### Quoted passage:
ADR-018: Cross-Platform Binary Format Support¶
Date: 2026-03-18 Status: Accepted Decision maker: Nikolay Petrov
Context¶
While ABI compatibility checking is most commonly needed for Linux shared libraries (ELF), the same problem exists for Windows DLLs (PE) and macOS dylibs (Mach-O). A tool that only supports ELF cannot serve cross-platform SDK vendors or projects targeting multiple operating systems.
Requirements¶
- Support the three major shared library formats: ELF, PE, Mach-O
- Detect binary format automatically from file content (not extension)
- Each platform's specific ABI concepts must be captured (SONAME vs compat_version vs DLL exports)
- Debug info support: DWARF (ELF, Mach-O), PDB (PE)
- Pure Python — no platform-specific native dependencies (ADR-001)
Decision¶
Independent metadata modules¶
Each binary format has a dedicated metadata module with no shared base class:
| Module | Format | Library | Metadata class |
|---|---|---|---|
elf_metadata.py |
ELF | pyelftools | ElfMetadata |
pe_metadata.py |
PE/COFF | pefile | PeMetadata |
macho_metadata.py |
Mach-O | macholib | MachoMetadata |
No shared base class was chosen because the three formats have fundamentally different concepts:
| Concept | ELF | PE | Mach-O |
|---|---|---|---|
| Library identity | SONAME | DLL name | install_name |
| Versioning | Symbol versioning (.gnu.version) | File/product version | compat_version / current_version |
| Dependencies | DT_NEEDED | Import table | LC_LOAD_DYLIB |
| Export mechanism | .dynsym (STV_DEFAULT) | Export table (ordinals) | LC_DYLD_INFO exports trie |
| Symbol binding | GLOBAL / WEAK / LOCAL | Exported / forwarded | External / weak |
Forcing these into a common base would require lossy abstraction. Instead, each module captures platform-native concepts in full fidelity, and the checker has platform-specific detectors.
Platform detection¶
Format detection uses magic bytes, not file extensions:
def detect_platform(path: str) -> str:
# ELF: magic \x7fELF
# PE: magic MZ (DOS stub) + PE\0\0 signature
# Mach-O: magic 0xFEEDFACE / 0xFEEDFACF / 0xCAFEBABE (fat)
This handles cases where libraries have non-standard extensions or no extension at all.
Platform-specific ChangeKinds¶
| ChangeKind | Platform | Rationale |
|---|---|---|
SONAME_CHANGED |
ELF | Dynamic linker looks up by SONAME |
SONAME_MISSING |
ELF | No SONAME = version tracking failure |
COMPAT_VERSION_CHANGED |
Mach-O | Equivalent to SONAME for dylib compatibility |
NEEDED_ADDED / NEEDED_REMOVED |
ELF | DT_NEEDED dependency changes |
RPATH_CHANGED / RUNPATH_CHANGED |
ELF | Library search path changes |
SYMBOL_VERSION_* |
ELF | GNU symbol versioning (.gnu.version_d / .gnu.version_r) |
SYMBOL_BINDING_* |
ELF | GLOBAL / WEAK binding changes |
PE and Mach-O have fewer platform-specific ChangeKinds because their
versioning and dependency models are simpler. Type-level checks (struct
layout, function signatures) work identically across platforms via the
shared AbiSnapshot model.

### Exercise instructions:
Can you resume the decision record on cross-platform binary format support right after its final sentence? The lines that follow come from a separate source.

### Dataset rows:
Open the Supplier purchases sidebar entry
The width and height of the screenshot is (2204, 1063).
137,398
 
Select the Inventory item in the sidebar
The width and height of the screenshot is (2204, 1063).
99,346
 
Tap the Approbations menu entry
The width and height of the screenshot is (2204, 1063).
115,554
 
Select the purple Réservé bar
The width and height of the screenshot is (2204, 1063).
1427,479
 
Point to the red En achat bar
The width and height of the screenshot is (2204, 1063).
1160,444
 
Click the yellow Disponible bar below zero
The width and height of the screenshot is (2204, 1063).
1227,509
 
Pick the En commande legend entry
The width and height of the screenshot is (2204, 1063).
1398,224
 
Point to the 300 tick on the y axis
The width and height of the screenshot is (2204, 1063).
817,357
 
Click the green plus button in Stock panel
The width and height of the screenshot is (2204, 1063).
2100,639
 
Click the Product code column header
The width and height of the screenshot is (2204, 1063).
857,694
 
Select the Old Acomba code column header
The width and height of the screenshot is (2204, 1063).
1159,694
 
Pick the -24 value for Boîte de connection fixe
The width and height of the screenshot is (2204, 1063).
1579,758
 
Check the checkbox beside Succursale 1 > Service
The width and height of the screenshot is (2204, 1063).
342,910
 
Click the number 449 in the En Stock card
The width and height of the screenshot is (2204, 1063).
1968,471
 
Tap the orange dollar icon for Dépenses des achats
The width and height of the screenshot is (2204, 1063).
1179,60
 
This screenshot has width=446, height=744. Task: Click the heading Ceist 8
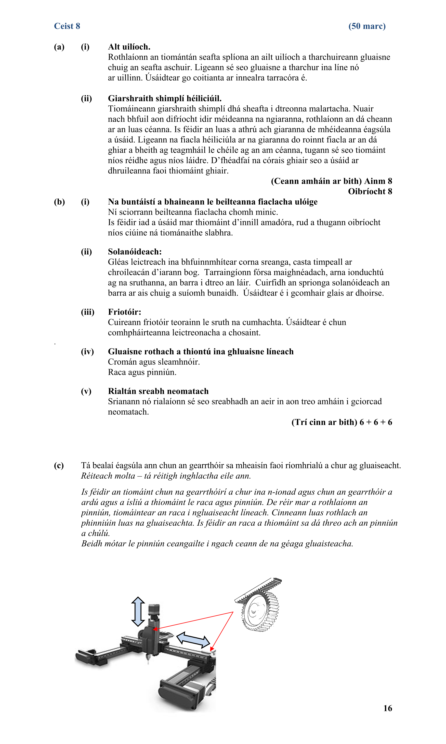[x=67, y=26]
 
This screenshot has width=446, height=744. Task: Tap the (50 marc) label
[x=367, y=26]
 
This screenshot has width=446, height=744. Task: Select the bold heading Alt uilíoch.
[x=129, y=47]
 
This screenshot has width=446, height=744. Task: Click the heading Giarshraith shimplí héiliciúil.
[x=164, y=99]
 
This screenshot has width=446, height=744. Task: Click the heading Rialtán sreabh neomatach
[x=158, y=391]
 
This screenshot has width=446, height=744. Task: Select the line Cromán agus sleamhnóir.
[x=154, y=362]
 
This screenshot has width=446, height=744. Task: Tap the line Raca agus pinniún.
[x=142, y=372]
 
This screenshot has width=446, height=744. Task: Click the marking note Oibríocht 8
[x=370, y=191]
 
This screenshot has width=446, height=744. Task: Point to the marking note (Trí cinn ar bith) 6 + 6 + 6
[x=341, y=422]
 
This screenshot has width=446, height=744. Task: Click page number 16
[x=387, y=708]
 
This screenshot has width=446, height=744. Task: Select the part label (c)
[x=59, y=465]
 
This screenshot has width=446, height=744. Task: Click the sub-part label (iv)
[x=87, y=351]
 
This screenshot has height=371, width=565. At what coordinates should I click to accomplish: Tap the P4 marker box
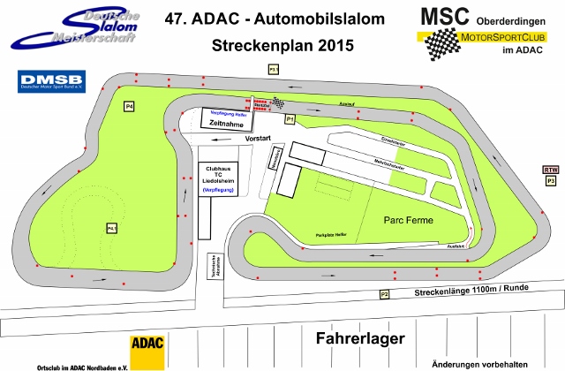point(129,107)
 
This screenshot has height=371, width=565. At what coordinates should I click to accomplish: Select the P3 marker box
point(551,180)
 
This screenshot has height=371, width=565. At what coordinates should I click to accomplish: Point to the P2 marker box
point(384,294)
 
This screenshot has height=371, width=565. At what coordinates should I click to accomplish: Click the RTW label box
point(551,170)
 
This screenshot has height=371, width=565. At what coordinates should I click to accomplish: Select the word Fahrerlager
point(359,338)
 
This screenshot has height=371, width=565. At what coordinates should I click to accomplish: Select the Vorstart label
point(258,140)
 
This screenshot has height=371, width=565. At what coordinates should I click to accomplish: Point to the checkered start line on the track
point(277,102)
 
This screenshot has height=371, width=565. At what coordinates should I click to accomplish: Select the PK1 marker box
point(112,229)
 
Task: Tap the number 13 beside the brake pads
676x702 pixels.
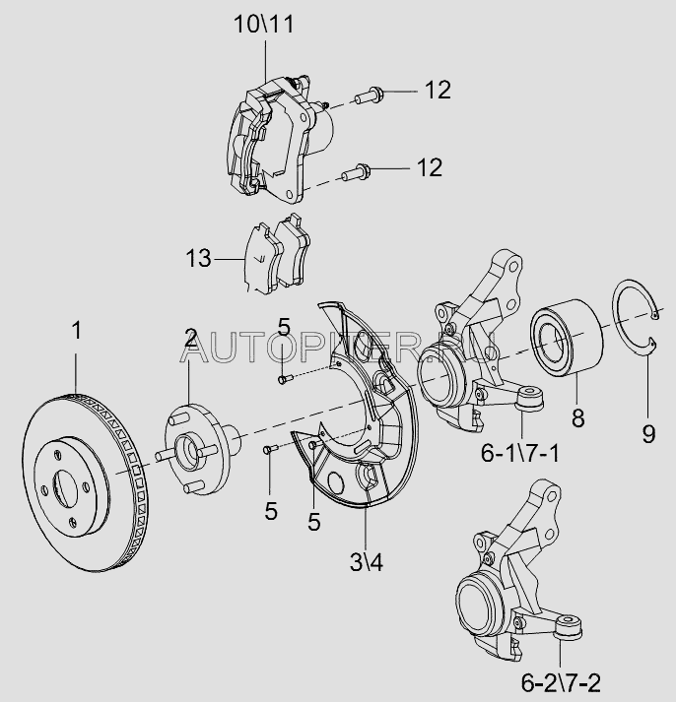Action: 198,259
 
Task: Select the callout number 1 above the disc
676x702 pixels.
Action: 76,331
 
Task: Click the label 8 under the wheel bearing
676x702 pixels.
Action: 577,417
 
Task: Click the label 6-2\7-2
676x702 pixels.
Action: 560,681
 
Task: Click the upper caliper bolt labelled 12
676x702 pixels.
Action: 371,95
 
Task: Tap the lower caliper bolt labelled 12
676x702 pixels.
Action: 355,174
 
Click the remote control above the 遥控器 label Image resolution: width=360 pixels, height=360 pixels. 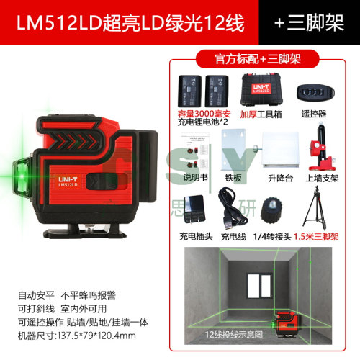[x=315, y=92]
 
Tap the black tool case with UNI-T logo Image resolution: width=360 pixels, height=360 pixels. [x=261, y=90]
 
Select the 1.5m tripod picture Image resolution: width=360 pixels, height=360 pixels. [x=315, y=209]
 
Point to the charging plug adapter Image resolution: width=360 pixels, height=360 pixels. [x=194, y=209]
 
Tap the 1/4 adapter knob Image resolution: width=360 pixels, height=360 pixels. [x=271, y=210]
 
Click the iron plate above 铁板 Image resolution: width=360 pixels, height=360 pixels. [x=233, y=150]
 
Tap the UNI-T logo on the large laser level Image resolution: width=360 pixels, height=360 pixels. [x=68, y=179]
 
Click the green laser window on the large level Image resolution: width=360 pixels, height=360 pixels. [x=22, y=176]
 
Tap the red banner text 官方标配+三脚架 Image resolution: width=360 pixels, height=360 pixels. [x=258, y=59]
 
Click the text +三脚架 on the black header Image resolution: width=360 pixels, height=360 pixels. [x=309, y=23]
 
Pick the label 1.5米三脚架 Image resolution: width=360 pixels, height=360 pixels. [x=316, y=237]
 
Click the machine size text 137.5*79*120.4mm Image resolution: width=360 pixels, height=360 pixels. [x=96, y=336]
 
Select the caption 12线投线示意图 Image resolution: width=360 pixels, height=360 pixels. [x=234, y=335]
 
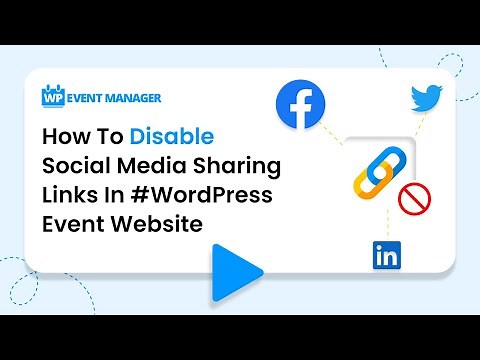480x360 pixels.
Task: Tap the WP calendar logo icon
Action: tap(53, 97)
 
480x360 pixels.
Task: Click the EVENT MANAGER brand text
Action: tap(114, 98)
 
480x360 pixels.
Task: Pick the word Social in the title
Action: tap(73, 164)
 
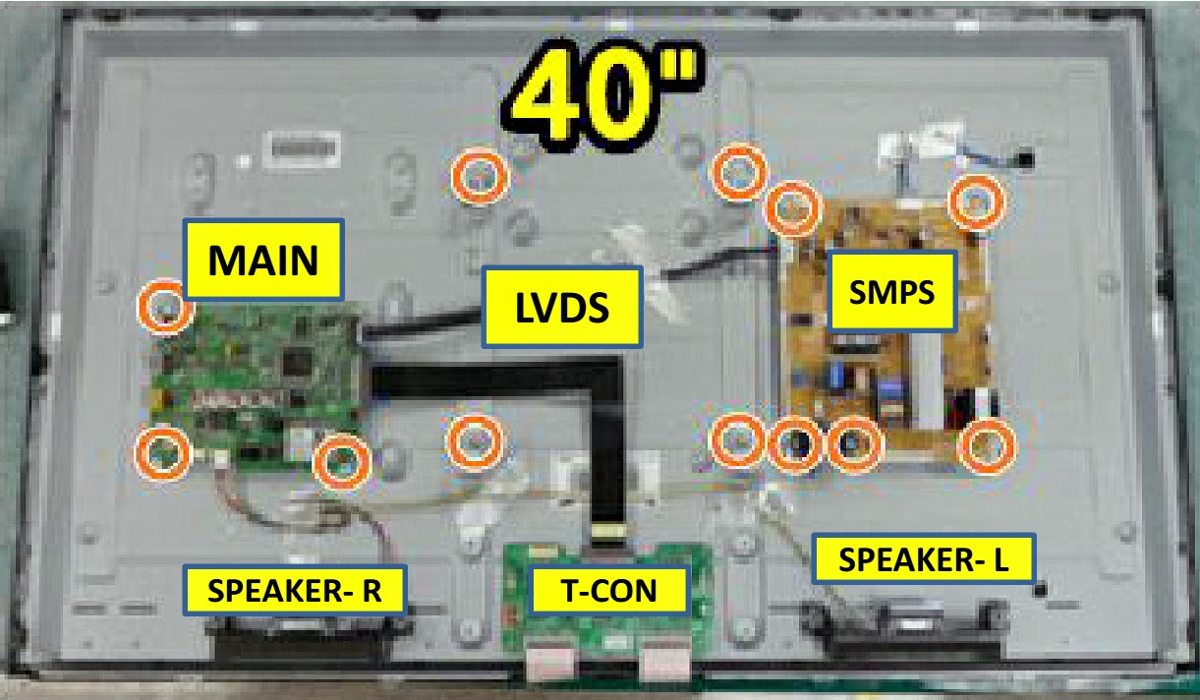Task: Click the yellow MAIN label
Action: pos(262,260)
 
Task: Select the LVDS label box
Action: pos(561,306)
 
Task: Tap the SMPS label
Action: pos(892,291)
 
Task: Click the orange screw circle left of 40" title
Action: pos(480,178)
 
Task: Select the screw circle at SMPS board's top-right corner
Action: pos(976,202)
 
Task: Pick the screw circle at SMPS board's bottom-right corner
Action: pos(987,446)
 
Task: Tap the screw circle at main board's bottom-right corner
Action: pos(340,460)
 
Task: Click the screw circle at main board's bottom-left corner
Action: pos(161,451)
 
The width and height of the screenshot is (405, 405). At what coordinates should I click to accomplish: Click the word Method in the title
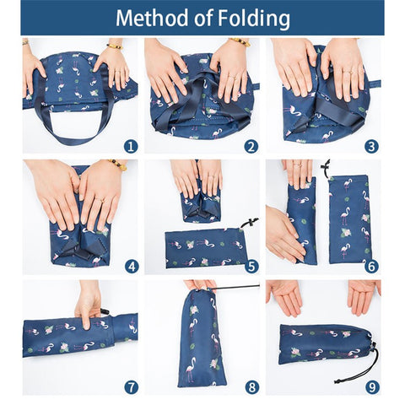[x=153, y=18]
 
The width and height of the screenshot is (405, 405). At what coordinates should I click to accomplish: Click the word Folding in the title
[x=254, y=19]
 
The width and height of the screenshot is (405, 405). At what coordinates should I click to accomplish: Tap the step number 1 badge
[x=131, y=146]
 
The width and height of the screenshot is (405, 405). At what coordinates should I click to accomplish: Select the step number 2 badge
[x=251, y=146]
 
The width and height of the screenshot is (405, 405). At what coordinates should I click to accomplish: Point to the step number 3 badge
[x=371, y=146]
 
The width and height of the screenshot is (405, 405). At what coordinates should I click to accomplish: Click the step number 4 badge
[x=132, y=267]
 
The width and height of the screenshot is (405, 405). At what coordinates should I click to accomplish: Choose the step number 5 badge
[x=251, y=267]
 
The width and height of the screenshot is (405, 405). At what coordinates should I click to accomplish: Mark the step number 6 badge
[x=372, y=267]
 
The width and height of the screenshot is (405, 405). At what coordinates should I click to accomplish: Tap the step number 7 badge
[x=132, y=387]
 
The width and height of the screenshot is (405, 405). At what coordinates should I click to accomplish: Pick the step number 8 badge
[x=251, y=387]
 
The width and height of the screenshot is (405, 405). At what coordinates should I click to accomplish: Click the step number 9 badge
[x=372, y=387]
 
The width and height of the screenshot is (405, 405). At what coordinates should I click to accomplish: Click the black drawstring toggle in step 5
[x=250, y=223]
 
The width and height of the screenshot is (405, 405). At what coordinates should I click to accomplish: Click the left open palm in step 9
[x=284, y=297]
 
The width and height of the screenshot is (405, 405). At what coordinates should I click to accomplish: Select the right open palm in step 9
[x=363, y=297]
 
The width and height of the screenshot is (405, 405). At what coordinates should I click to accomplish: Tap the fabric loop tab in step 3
[x=373, y=84]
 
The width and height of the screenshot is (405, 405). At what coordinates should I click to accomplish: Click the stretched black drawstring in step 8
[x=236, y=287]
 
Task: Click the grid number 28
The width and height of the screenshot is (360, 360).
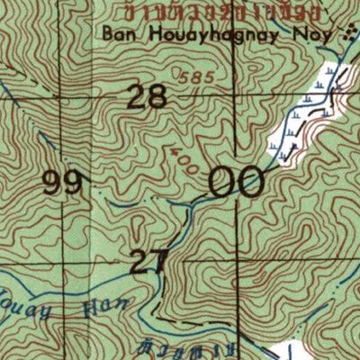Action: click(x=147, y=96)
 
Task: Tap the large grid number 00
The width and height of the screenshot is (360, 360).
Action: click(x=237, y=182)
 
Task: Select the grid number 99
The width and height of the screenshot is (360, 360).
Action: click(x=64, y=184)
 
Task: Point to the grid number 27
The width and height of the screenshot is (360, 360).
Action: click(x=149, y=262)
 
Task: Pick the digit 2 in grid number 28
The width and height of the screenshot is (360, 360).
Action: click(x=137, y=96)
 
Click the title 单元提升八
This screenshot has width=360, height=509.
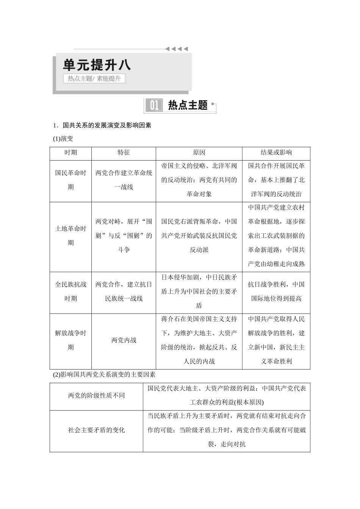[x=97, y=65]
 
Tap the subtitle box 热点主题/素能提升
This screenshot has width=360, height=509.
[x=94, y=78]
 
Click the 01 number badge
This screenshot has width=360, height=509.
[x=154, y=105]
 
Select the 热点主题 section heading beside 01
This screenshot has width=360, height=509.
[x=188, y=105]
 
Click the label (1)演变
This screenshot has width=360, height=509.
[x=63, y=139]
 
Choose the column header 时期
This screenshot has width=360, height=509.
[x=70, y=152]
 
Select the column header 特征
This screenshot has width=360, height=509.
[x=124, y=152]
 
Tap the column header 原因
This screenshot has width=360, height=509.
[x=199, y=152]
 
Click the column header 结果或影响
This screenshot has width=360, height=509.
[x=276, y=152]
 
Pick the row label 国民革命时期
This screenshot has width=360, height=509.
[x=70, y=180]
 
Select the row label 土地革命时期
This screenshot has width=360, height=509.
[x=70, y=236]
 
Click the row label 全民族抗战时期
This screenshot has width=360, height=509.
[x=70, y=291]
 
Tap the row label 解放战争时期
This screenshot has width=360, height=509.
[x=70, y=340]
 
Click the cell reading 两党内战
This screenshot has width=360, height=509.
[x=124, y=340]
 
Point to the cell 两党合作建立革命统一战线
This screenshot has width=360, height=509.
[x=124, y=180]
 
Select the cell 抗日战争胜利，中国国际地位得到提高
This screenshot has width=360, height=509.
[x=276, y=291]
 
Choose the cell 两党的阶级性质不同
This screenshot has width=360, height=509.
[x=96, y=395]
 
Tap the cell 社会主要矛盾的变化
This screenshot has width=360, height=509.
[x=96, y=430]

### Response below:
Debug info: PDB support¶
Windows PE binaries use PDB (Program Database) files for debug information instead of DWARF. A custom PDB parser was implemented:
| Module | Role |
|---|---|
pdb_parser.py |
MSF container parser + TPI/DBI stream reader |
pdb_metadata.py |
PDB → DwarfMetadata adapter |
Custom parser rationale: No suitable pure-Python PDB library exists. The alternatives are:
pdbparse(PyPI) — unmaintained, GPL licensed, incomplete TPI supportllvm-pdbutil— requires LLVM installation (~500MB)dia2dump/ DIA SDK — Windows-only COM interface
The custom parser reads the MSF (Multi-Stream File) container format, then
parses the TPI (Type Information) stream to extract struct layouts, enum
definitions, and function prototypes. It handles CodeView leaf types:
LF_STRUCTURE, LF_CLASS, LF_UNION, LF_ENUM, LF_MEMBER,
LF_PROCEDURE, LF_MFUNCTION, etc.
PDB → DWARF adapter: pdb_metadata.py converts PDB type records into
the same StructLayout, FieldInfo, and EnumInfo structures used by the
DWARF metadata module. This allows the checker's DWARF detectors to operate
on PDB data without modification.
Scope: The PDB parser is intentionally minimal:
- In scope: Type information (struct layouts, enum definitions, function signatures) needed for ABI comparison
- Out of scope: Source line info, local variables, optimization flags, PDB-specific debug optimizations, edit-and-continue streams
- Rationale: Minimizing scope reduces maintenance burden while covering the type-level ABI checks that matter for compatibility
PDB (Program Database) is the Windows equivalent of ELF DWARF debug sections — it contains type information and function prototypes needed for ABI analysis. DBI (Debug Information) stream parsing is limited to what's needed for function prototype extraction.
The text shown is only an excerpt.